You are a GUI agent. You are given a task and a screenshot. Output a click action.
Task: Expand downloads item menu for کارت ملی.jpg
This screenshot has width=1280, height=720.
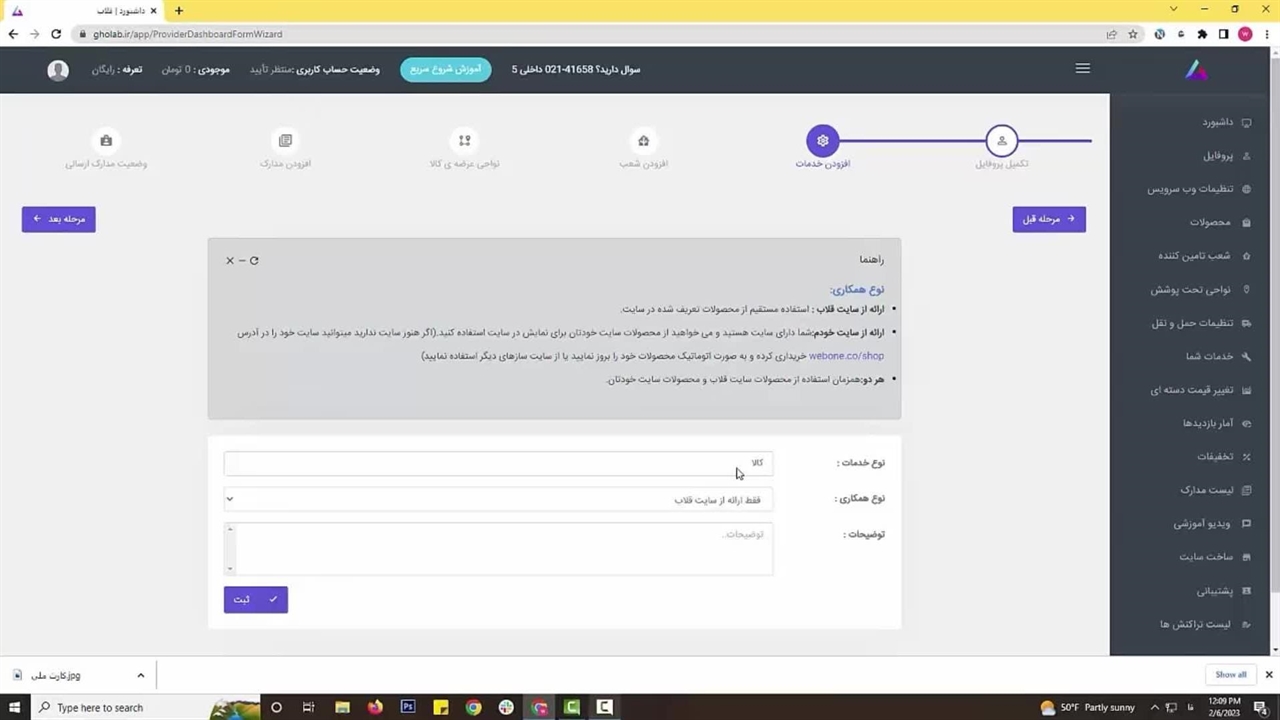140,675
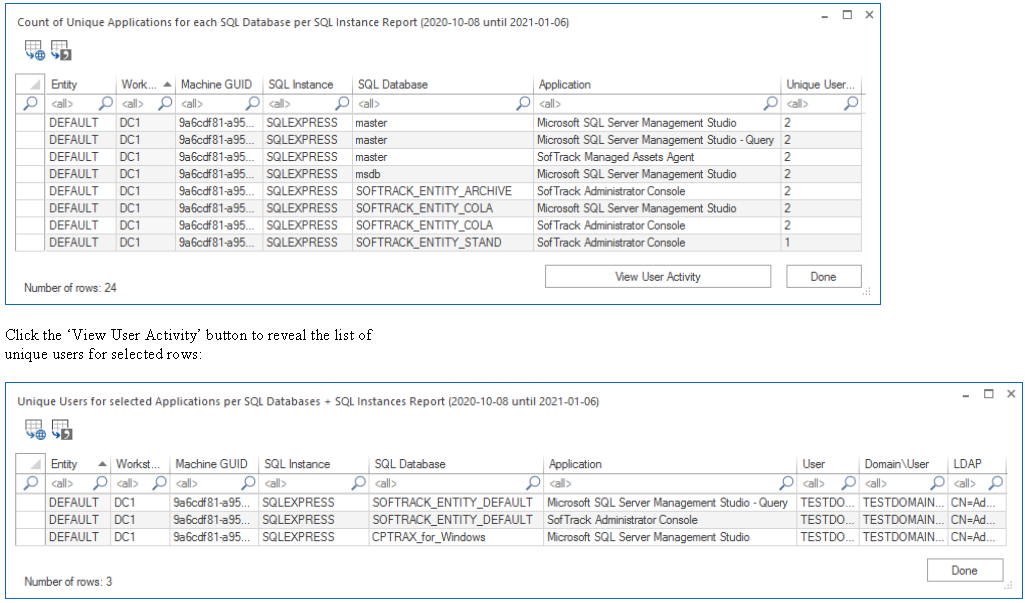Click Done in Count of Unique Applications report
This screenshot has width=1025, height=603.
pyautogui.click(x=823, y=277)
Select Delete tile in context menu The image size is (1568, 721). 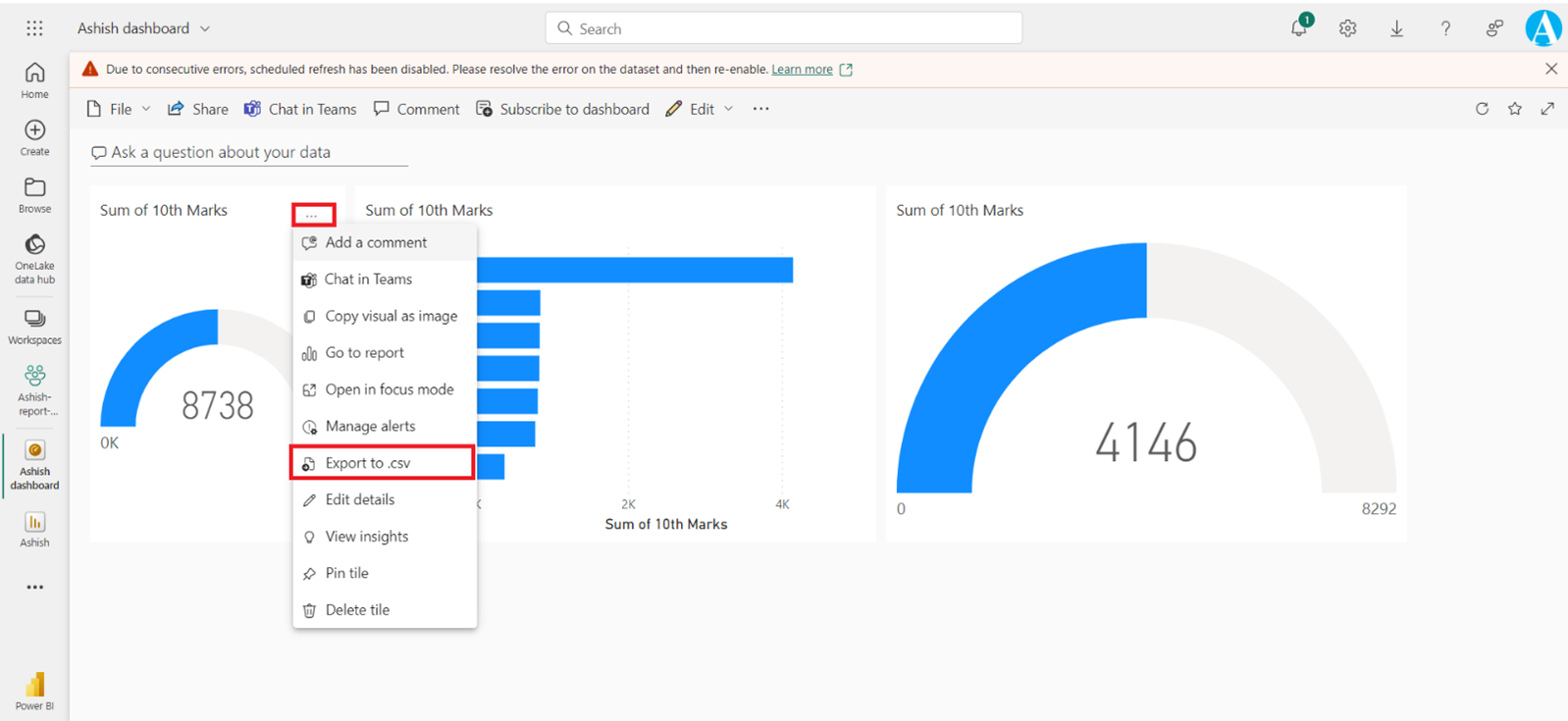pos(357,610)
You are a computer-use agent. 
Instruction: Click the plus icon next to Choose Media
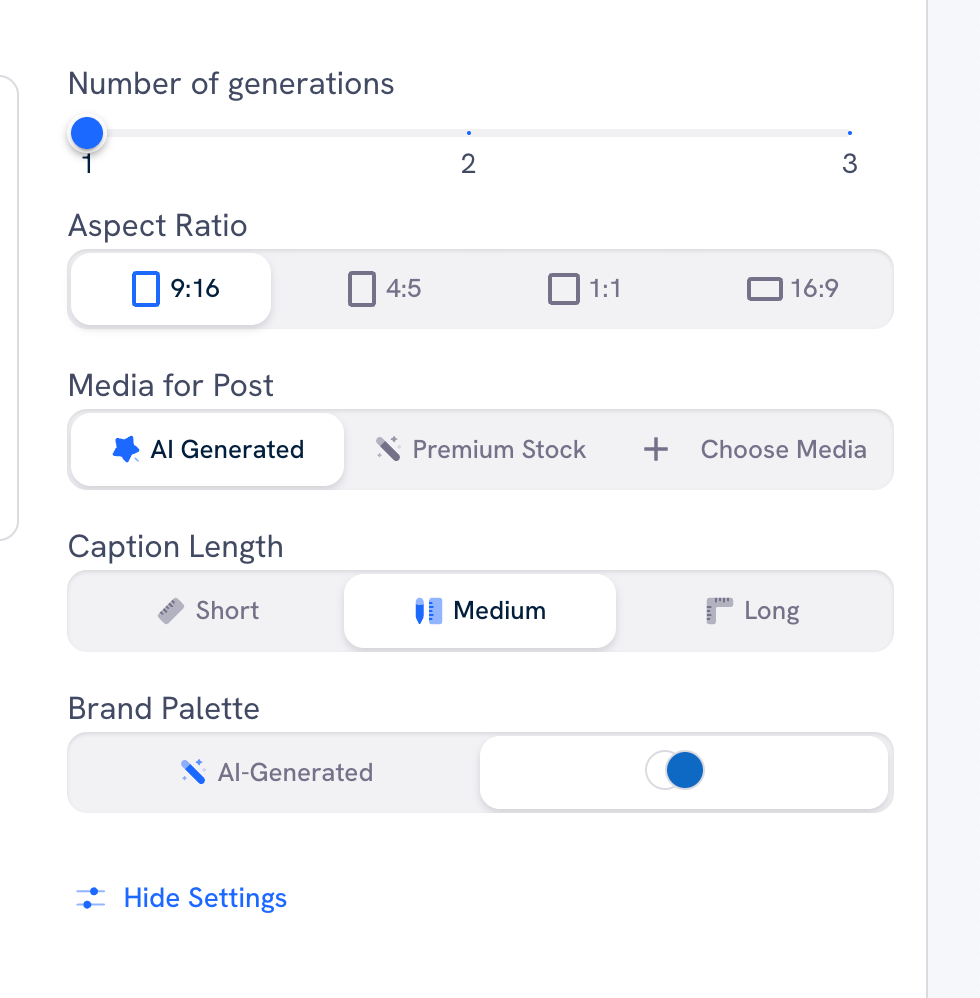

WRITTEN INSTRUCTION:
Switch "plus" to "add" in the records, starting at the line containing "You are a computer-use agent." and ending at the end of the records, and reproduce those lines with nothing else altered. Leave the pictures out of your answer.

OUTPUT OF THE EXERCISE:
You are a computer-use agent. 
Instruction: Click the add icon next to Choose Media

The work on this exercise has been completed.